The applicant conducted an experiment to measure the etching rate of a thermal oxide film and the etching rate of an ALD oxide film while changing etching conditions. Specifically, etching is performed for the same processing time on a first substrate on which a thermal oxide film is formed on the entire surface and a second substrate on which an ALD oxide film is formed on the entire surface. The etching amount was measured, and the etching rate was calculated from the etching amount. As etching conditions, the supply flow rates of HF gas and nitrogen gas were set to 3000 sccm and 10000 sccm, respectively, the pressure inside the chamber 2 was set to 80 Torr, and the temperature of the substrate W was changed. The temperature of the substrate W is adjusted by a heating mechanism 5.

FIG. 3 is a graph showing the experimental results, showing the temperature dependence of the etching rate for a thermal oxide film and an ALD oxide film. In the example of FIG. 3, the etching rate for the thermal oxide film is shown by a black circle, and the etching rate for the ALD oxide film is shown by a black square. As illustrated in Figure 3, when the temperature is approximately below 140 degrees, the etch rate for thermal oxide is slightly lower than that for ALD oxide, whereas when the temperature is above 140 degrees, the etch rate is slightly lower than that for ALD oxide. , the etching rate of the thermal oxide film is higher than the etching rate of the ALD oxide film. Furthermore, in a high temperature region of 140 degrees or higher, the etching rate for a thermal oxide film increases sharply with an increase in temperature, whereas the etching rate for an ALD oxide film gradually increases with an increase in temperature. only increases. Therefore, it can be seen that the higher the temperature, the more selectively the thermal oxide film can be etched with respect to the ALD oxide film.
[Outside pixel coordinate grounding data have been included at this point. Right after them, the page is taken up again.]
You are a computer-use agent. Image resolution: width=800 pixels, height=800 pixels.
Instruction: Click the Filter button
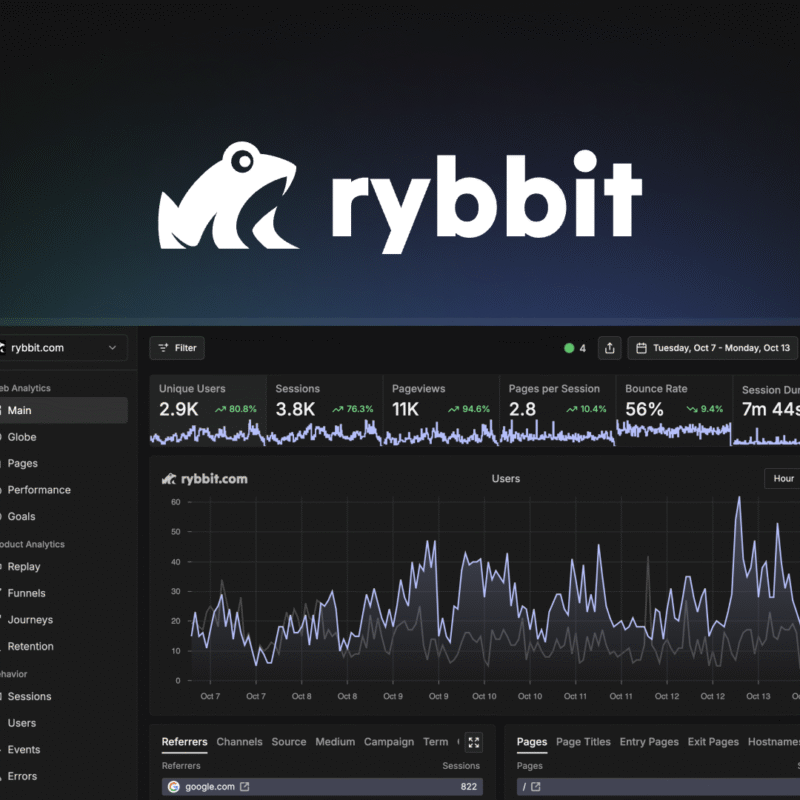coord(177,348)
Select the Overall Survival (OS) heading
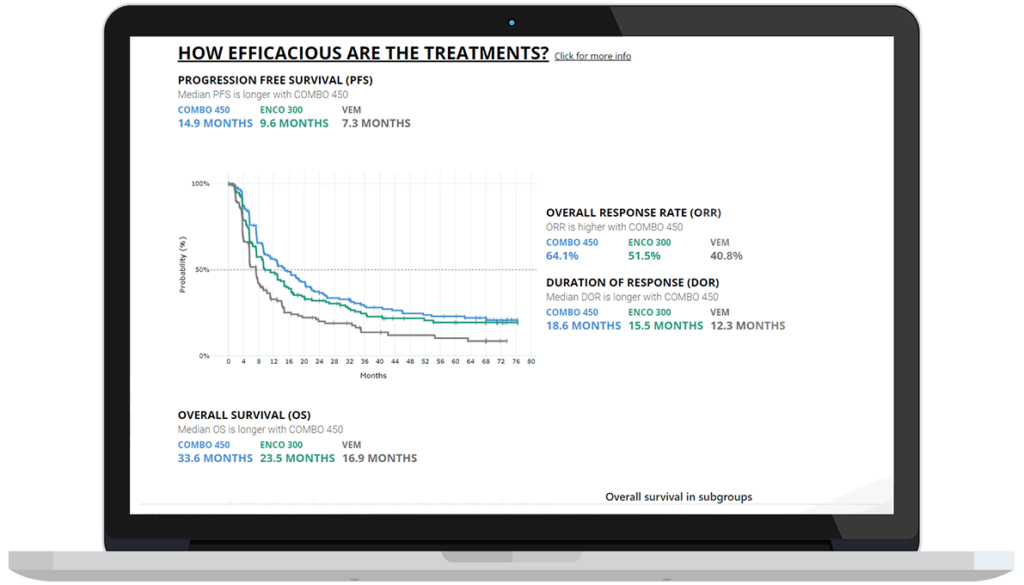This screenshot has width=1024, height=585. (x=244, y=415)
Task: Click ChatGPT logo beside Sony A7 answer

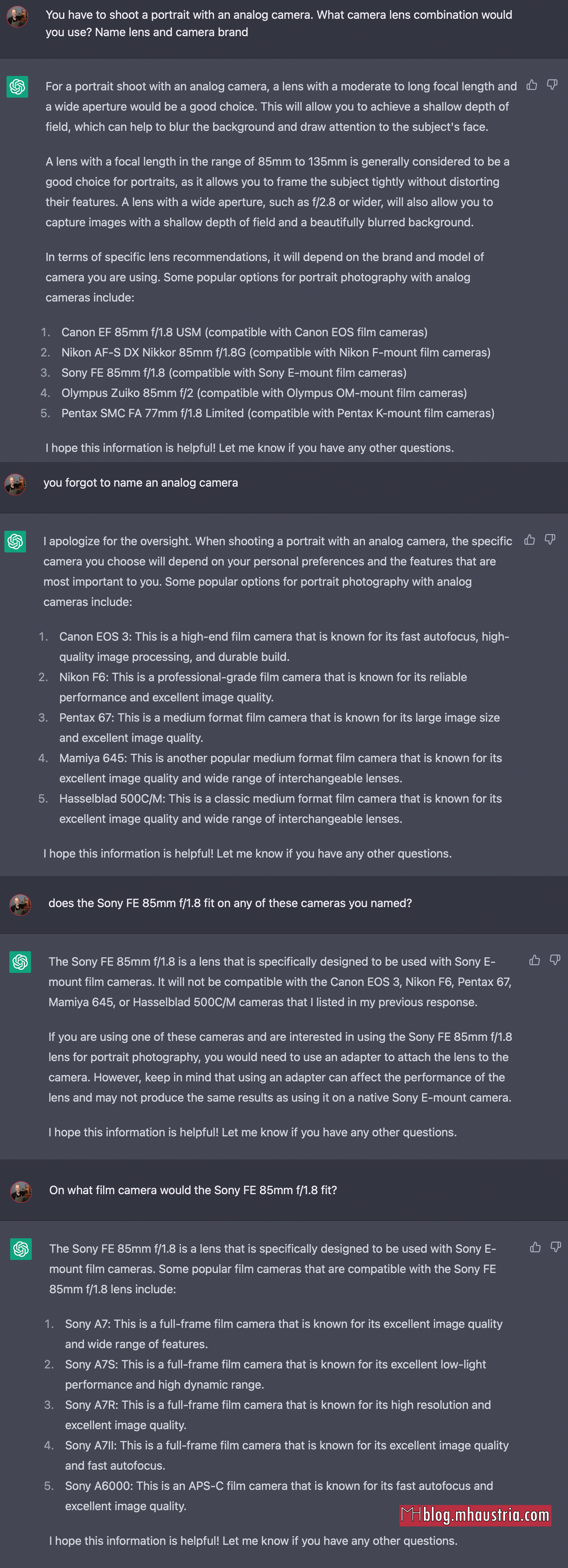Action: pos(21,1249)
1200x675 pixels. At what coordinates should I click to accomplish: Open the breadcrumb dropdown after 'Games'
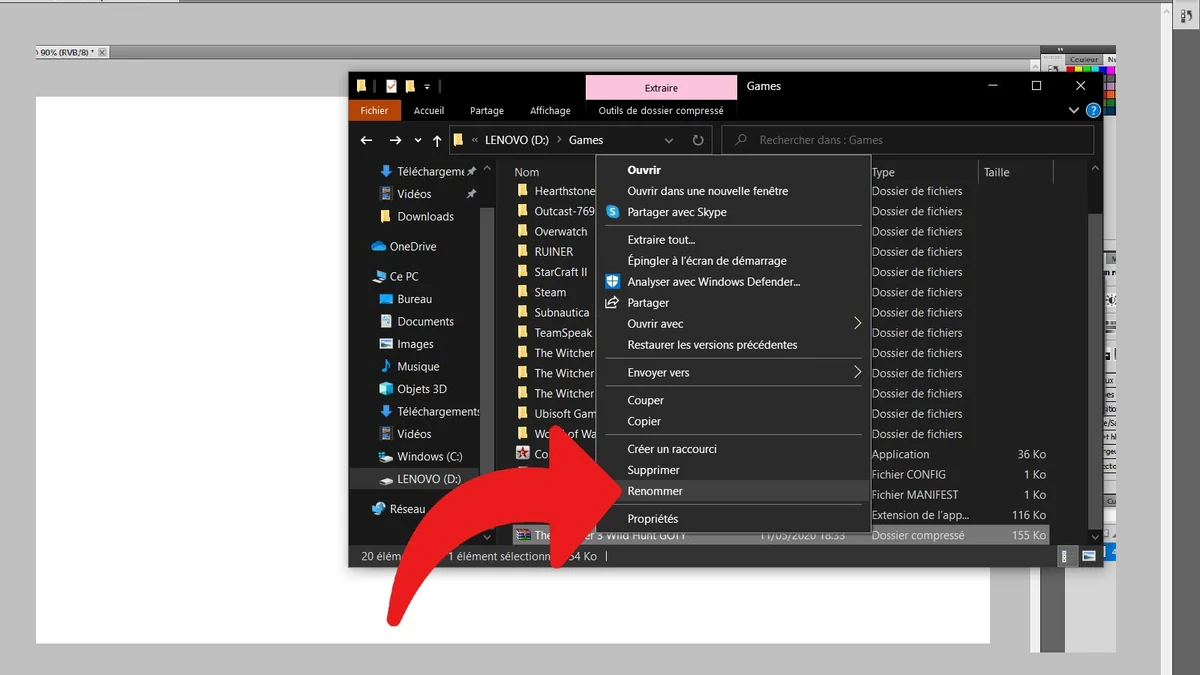coord(668,140)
The reason why the etching rate for a thermal oxide film increases sharply as the temperature increases, and the etching rate for an ALD oxide film does not increase much with an increase in temperature can be considered as follows.

First, let us consider the oxide film removal reaction using HF gas. When the HF gas adheres to the surface of the oxide film, the HF gas reacts with moisture in the oxide film to generate hydrogen fluoride ions, and the hydrogen fluoride ions mainly contribute to the removal of the oxide film.

In order for the HF gas to adhere to the surface of the oxide film and react with the moisture in the oxide film, the HF gas needs to penetrate to the moisture in the oxide film. It is thought that the ease with which HF gas enters the oxide film is different between the thermal oxide film and the ALD oxide film, as will be described later.

Now, HF gas includes multimers (including, for example, dimers, tetramers, and octamers) in which HF molecules are associated with each other, and monomers in which HF molecules are not associated with each other. It is considered that multimeric HF gas has a large size and therefore has difficulty penetrating into the oxide film, whereas monomeric HF gas has a small size and therefore has difficulty penetrating into the oxide film. The higher the temperature, the higher the proportion of HF gas present as a monomer, so the higher the temperature, the easier it is to enter the oxide film in terms of size.

Incidentally, the thermal oxide film is denser than the ALD oxide film, and the film density of the thermal oxide film is higher than that of the ALD oxide film. Conversely, the ALD oxide film is a more porous film than the thermal oxide film, and the number of dangling bonds in the ALD oxide film is greater than the number of dangling bonds in the thermal oxide film. It is considered that this dangling bond can react with the HF gas that has entered the oxide film and trap the HF gas.

As mentioned above, the higher the temperature of HF gas, the higher the proportion of monomers, and from the viewpoint of size, it becomes easier to enter the inside of the thermal oxide film. Since the thermal oxide film is dense and has a small number of dangling bonds, HF gas is difficult to be trapped by the dangling bonds and easily enters the inside of the thermal oxide film from the surface. Therefore, when the temperature of the substrate W increases, the HF gas also enters the inside of the thermal oxide film, and the HF gas also reacts with the moisture inside the thermal oxide film, making it possible to quickly etch the thermal oxide film. It is considered that.

On the other hand, the number of dangling bonds in the ALD oxide film is greater than that in the thermal oxide film. Therefore, even if the temperature rises and the proportion of HF gas existing as a monomer increases, the HF gas is trapped by the dangling bonds in the ALD oxide film and is difficult to enter into the film. Therefore, it is considered that even if the temperature increases, the etching rate of the ALD oxide film does not increase much.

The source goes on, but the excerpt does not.